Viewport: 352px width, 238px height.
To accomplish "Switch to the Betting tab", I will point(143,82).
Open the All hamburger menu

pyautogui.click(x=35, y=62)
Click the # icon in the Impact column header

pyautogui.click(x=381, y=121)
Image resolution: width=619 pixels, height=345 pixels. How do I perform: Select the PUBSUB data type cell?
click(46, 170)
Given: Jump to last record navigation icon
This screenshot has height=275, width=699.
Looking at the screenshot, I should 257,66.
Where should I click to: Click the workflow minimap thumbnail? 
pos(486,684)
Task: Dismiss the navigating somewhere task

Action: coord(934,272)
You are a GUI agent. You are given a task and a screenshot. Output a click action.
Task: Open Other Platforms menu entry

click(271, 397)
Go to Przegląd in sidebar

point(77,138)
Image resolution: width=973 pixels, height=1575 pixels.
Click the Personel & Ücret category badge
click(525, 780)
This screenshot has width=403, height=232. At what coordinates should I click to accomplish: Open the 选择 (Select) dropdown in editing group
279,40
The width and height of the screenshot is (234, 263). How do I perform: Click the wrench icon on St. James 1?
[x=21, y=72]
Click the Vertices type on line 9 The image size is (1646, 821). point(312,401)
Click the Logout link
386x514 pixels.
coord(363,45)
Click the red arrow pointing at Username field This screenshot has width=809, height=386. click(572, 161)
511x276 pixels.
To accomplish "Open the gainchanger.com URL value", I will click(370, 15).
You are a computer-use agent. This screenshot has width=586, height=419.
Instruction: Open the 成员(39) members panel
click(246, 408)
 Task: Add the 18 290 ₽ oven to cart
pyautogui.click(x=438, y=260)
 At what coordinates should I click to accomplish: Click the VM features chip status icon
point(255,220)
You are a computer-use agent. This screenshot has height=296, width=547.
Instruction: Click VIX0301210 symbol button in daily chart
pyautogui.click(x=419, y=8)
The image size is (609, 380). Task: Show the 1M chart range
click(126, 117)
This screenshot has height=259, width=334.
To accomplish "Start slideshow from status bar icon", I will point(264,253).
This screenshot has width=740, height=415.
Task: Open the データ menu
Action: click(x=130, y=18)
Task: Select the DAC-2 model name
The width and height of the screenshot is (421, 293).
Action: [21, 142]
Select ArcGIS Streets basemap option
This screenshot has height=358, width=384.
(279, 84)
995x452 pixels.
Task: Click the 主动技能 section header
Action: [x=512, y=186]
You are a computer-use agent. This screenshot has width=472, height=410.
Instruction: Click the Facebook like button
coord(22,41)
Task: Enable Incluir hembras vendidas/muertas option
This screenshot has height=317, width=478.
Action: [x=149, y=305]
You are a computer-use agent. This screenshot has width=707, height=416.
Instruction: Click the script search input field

========

▶ **Task to carry out**
Print the records again in full, exactly as they appear above.

▶ **Solution**
Viewport: 352px width, 238px height.
To accomplish "Switch to the Betting tab", I will point(143,82).
Open the All hamburger menu

pyautogui.click(x=35, y=62)
Click the # icon in the Impact column header

pyautogui.click(x=381, y=121)
Image resolution: width=619 pixels, height=345 pixels. How do I perform: Select the PUBSUB data type cell?
click(46, 170)
Given: Jump to last record navigation icon
This screenshot has height=275, width=699.
Looking at the screenshot, I should 257,66.
Where should I click to: Click the workflow minimap thumbnail? 
pos(486,684)
Task: Dismiss the navigating somewhere task

Action: coord(934,272)
You are a GUI agent. You are given a task and a screenshot. Output a click action.
Task: Open Other Platforms menu entry

click(271, 397)
Go to Przegląd in sidebar

point(77,138)
Image resolution: width=973 pixels, height=1575 pixels.
Click the Personel & Ücret category badge
click(525, 780)
This screenshot has width=403, height=232. At what coordinates should I click to accomplish: Open the 选择 (Select) dropdown in editing group
279,40
The width and height of the screenshot is (234, 263). How do I perform: Click the wrench icon on St. James 1?
[x=21, y=72]
Click the Vertices type on line 9 The image size is (1646, 821). point(312,401)
Click the Logout link
386x514 pixels.
coord(363,45)
Click the red arrow pointing at Username field This screenshot has width=809, height=386. click(572, 161)
511x276 pixels.
To accomplish "Open the gainchanger.com URL value", I will click(370, 15).
You are a computer-use agent. This screenshot has width=586, height=419.
Instruction: Open the 成员(39) members panel
click(246, 408)
 Task: Add the 18 290 ₽ oven to cart
pyautogui.click(x=438, y=260)
 At what coordinates should I click to accomplish: Click the VM features chip status icon
point(255,220)
You are a computer-use agent. This screenshot has height=296, width=547.
Instruction: Click VIX0301210 symbol button in daily chart
pyautogui.click(x=419, y=8)
The image size is (609, 380). Task: Show the 1M chart range
click(126, 117)
This screenshot has height=259, width=334.
To accomplish "Start slideshow from status bar icon", I will point(264,253).
This screenshot has width=740, height=415.
Task: Open the データ menu
Action: click(x=130, y=18)
Task: Select the DAC-2 model name
The width and height of the screenshot is (421, 293).
Action: [21, 142]
Select ArcGIS Streets basemap option
This screenshot has height=358, width=384.
(279, 84)
995x452 pixels.
Task: Click the 主动技能 section header
Action: [x=512, y=186]
You are a computer-use agent. This screenshot has width=472, height=410.
Instruction: Click the Facebook like button
coord(22,41)
Task: Enable Incluir hembras vendidas/muertas option
This screenshot has height=317, width=478.
Action: [x=149, y=305]
You are a computer-use agent. This screenshot has width=707, height=416.
Instruction: Click the script search input field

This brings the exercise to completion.